Sabar dan takwa kepada Allah serta menjaga hak-hak-Nya, itulah cara untuk membebaskan diri dari fitnah ini. Dengan bekal takwa, seorang laki-laki mampu menahan pandangannya, menahan hasrat jiwanya. Dengan bekal takwa pula Allah akan memberikan penjagaan kepada hamba-Nya.

Allah telah membuktikan penjagaan-Nya kepada nabi Yusuf  ‘alaihis salam dari fitnah Zulaikha lantaran beliau bertakwa, menjaga hak-hak Allah Ta’ala[5].

وَلَقَدْ هَمَّتْ بِهِ وَهَمَّ بِهَا لَوْلَا أَنْ رَأَى بُرْهَانَ رَبِّهِ كَذَلِكَ لِنَصْرِفَ عَنْهُ السُّوءَ وَالْفَحْشَاءَ إِنَّهُ مِنْ عِبَادِنَا الْمُخْلَصِينَ

Sesungguhnya wanita itu telah bermaksud (melakukan perbuatan itu) dengan Yusuf, dan Yusuf pun bermaksud (melakukan pula) dengan wanita itu andaikata Dia tidak melihat tanda (dari) Tuhannya. Demikianlah, agar Kami memalingkan dari padanya kemungkaran dan kekejian. Sesungguhnya Yusuf itu Termasuk hamba-hamba Kami yang terpilih.” (QS. Yusuf: 24)

Sadarlah Wahai Kaum Hawa..

Tulisan ini bukan dimaksudkan untuk mendiskreditkan para wanita yang begitu ringkih dan lemah. Apa lagi sampai menuduh mereka makhluk yang menjadi sumber petaka, jahat dan keji. Tidak sama sekali…

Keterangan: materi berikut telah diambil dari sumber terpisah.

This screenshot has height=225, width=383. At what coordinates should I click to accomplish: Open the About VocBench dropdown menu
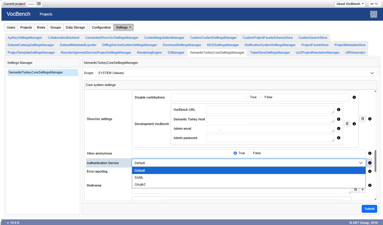[x=350, y=4]
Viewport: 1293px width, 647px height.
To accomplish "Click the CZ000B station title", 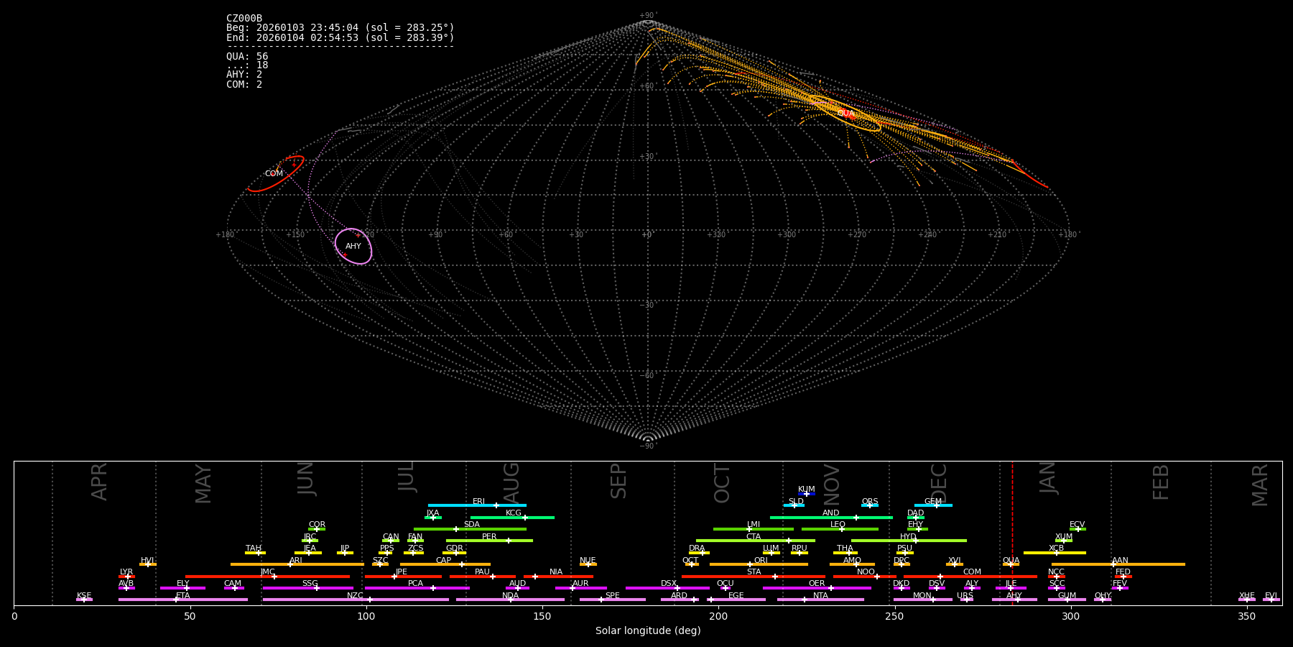I will click(244, 19).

Akan tetapi penulis hanya ingin berkongsi ilmu serta mengingatkan, bahwa di balik kelemahan wanita tersimpan potensi yang sangat luar biasa untuk menggoda serta membinasakan laki-laki yang kuat perkasa. Rasulullah shallallahu ‘alaihi wasallam mengatakan kepada para wanita di zaman beliau,

مَا رَأَيْتُ مِنْ نَاقِصَاتِ عَقْلٍ وَدِينٍ أَذْهَبَ لِلُبِّ الرجل الحازم من إحداكن

Aku tidak melihat ada manusia yang kurang akal dan agamanya, namun mampu meluluhkan nalar lelaki perkasa selain kalian

Seandainya pun Anda tidak memiliki kecantikan, kedudukan, dan kesempatan seperti apa yang dimiliki Zulaikha, akan tetapi Anda harus tahu barangkali tidak ada lelaki saat ini yang mampu menahan fitnah wanita seperti Yusuf.

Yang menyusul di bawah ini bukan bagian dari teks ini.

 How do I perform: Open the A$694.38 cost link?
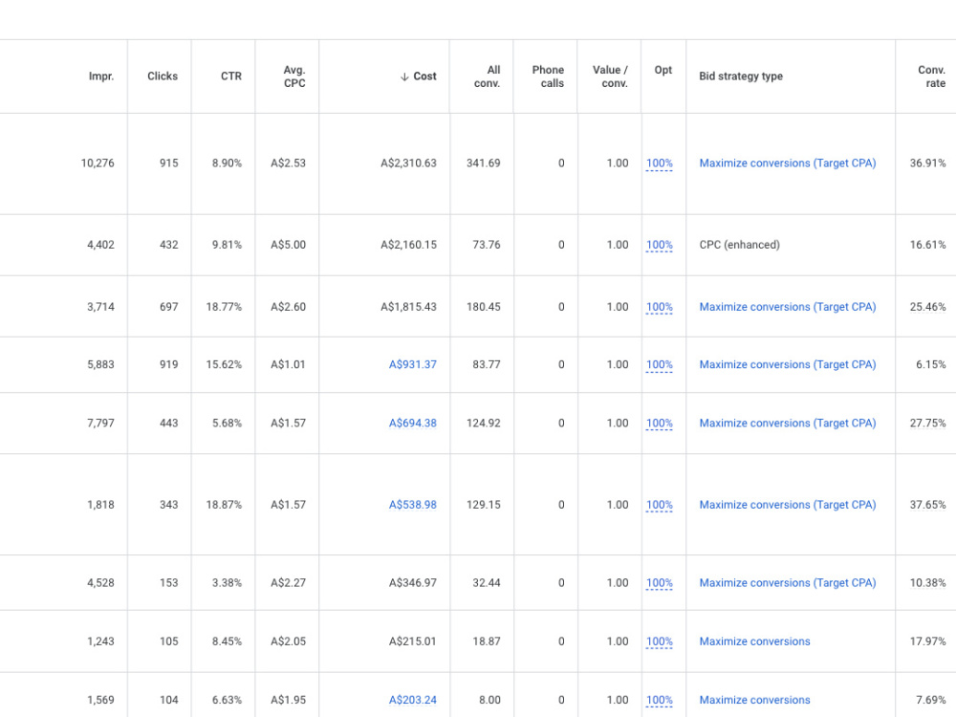click(413, 424)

Jika demikian halnya, hendaklah setiap wanita berusaha menjaga diri. Jangan sampai ia menyebabkan para lelaki berpaling dari Allah atau menyebabkan mereka bermaksiat kepada Allah. Baik itu suaminya, orang tuanya, saudaranya, ataupun orang lain.

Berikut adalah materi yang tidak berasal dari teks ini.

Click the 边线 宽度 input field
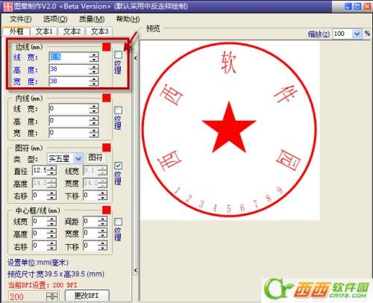 [x=69, y=81]
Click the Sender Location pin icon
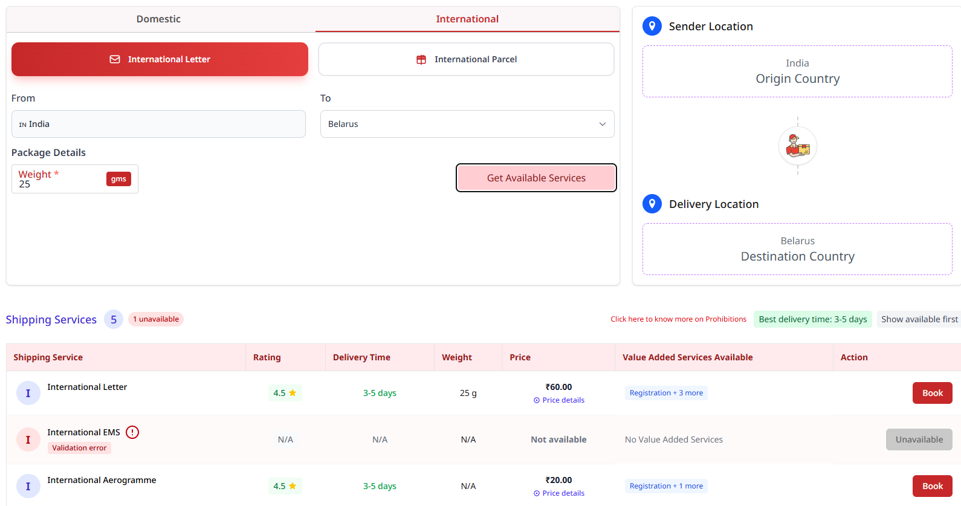961x506 pixels. tap(652, 26)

Sungguh maha adil Allah, ketika Allah memberikan kesempatan sebesar-besarnya kepada para wanita untuk menjadi fitnah terbesar di dunia, Allah juga memberikan kesempatan sebesar-besarnya kepada mereka untuk menjadi perhiasan termahal dunia. Rasulullah shallallahu ‘alaihi wasallam bersabda,

الدنيا متاع، وخير متاع الدنيا المرأة الصالحة

“Dunia adalah perhiasan, dan sebaik-baik perhiasan dunia adalah wanita shalihah.” (HR. Muslim: 1467)

Kisah Fitnah Dalam Sejarah..

Sebagai penutup, berikut kita simak beberapa kisah klasik yang sempat mengubah sejarah akibat fitnah wanita.Di antaranya adalah kisah nabi Adam dan Hawa yang sudah tidak asing bagi kita. Ketika Iblis merasa putus asa lantaran tidak bisa menggoda Adam

Kisah Shalih sang muazin[6]. Dikisahkan ada seorang pemuda bernama Shalih sang Muazin. Suatu ketika saat  ia menaiki menara untuk mengumandangkan azan, ia melihat seorang gadis nasrani yang  rumahnya berada di sisi masjid.

Ternyata peristiwa itu membuat sang pemuda jatuh hati dan terfitnah. Ia pun mendatangi rumahnya dan mengetuk pintunya.

“Siapa?” Tanya sang gadis.

“Saya Shalih tukang adzan.”

Sang gadis pun membukakan pintu untuknya. Tatkala sudah masuk ke dalam rumah, sang pemuda berusaha memeluknya.

“Apa-apaan ini..! Kalian ini orang yang diberi amanat..!” teriak sang gadis mengingatkan.

“Kau ingin saya bunuh atau melayani keinginanku?” jawab pemuda.

“Saya tidak sudi. Saya tidak mau melayanimu kecuali jika kamu meninggalkan agamamu..!”

Pemuda tersebut mengatakan, “Aku telah berlepas diri dari agamaku dan dari ajaran Muhammad.”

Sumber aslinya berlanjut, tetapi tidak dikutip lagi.